The records Start Marker

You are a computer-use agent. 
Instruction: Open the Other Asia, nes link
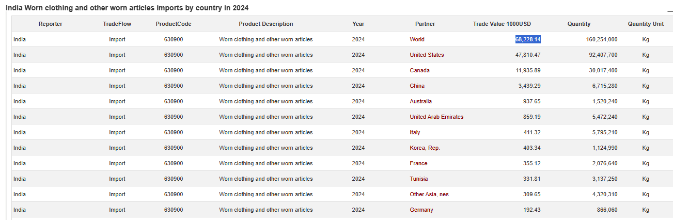point(429,194)
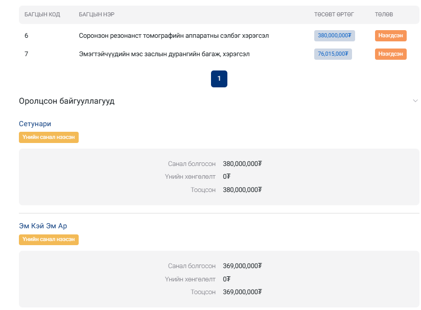Click the ТӨЛӨВ column header

[x=384, y=14]
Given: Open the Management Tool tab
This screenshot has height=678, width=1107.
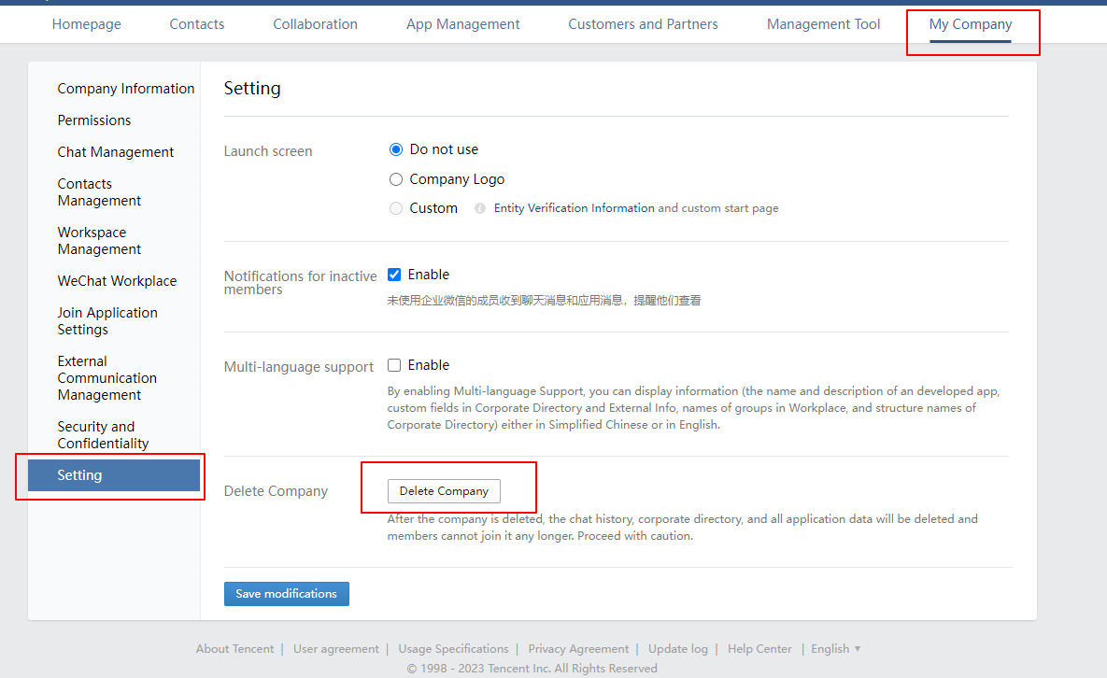Looking at the screenshot, I should click(823, 24).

The records End Marker

Work to complete
Omitting all pictures, restate word for word the lines from the one containing "Instruction: Open the Other Asia, nes link" through the last line of the data.

Answer space
Instruction: Open the Other Asia, nes link
point(429,194)
Click the ТӨЛӨВ column header

[x=384, y=14]
Given: Open the Management Tool tab
This screenshot has height=678, width=1107.
Looking at the screenshot, I should click(823, 24).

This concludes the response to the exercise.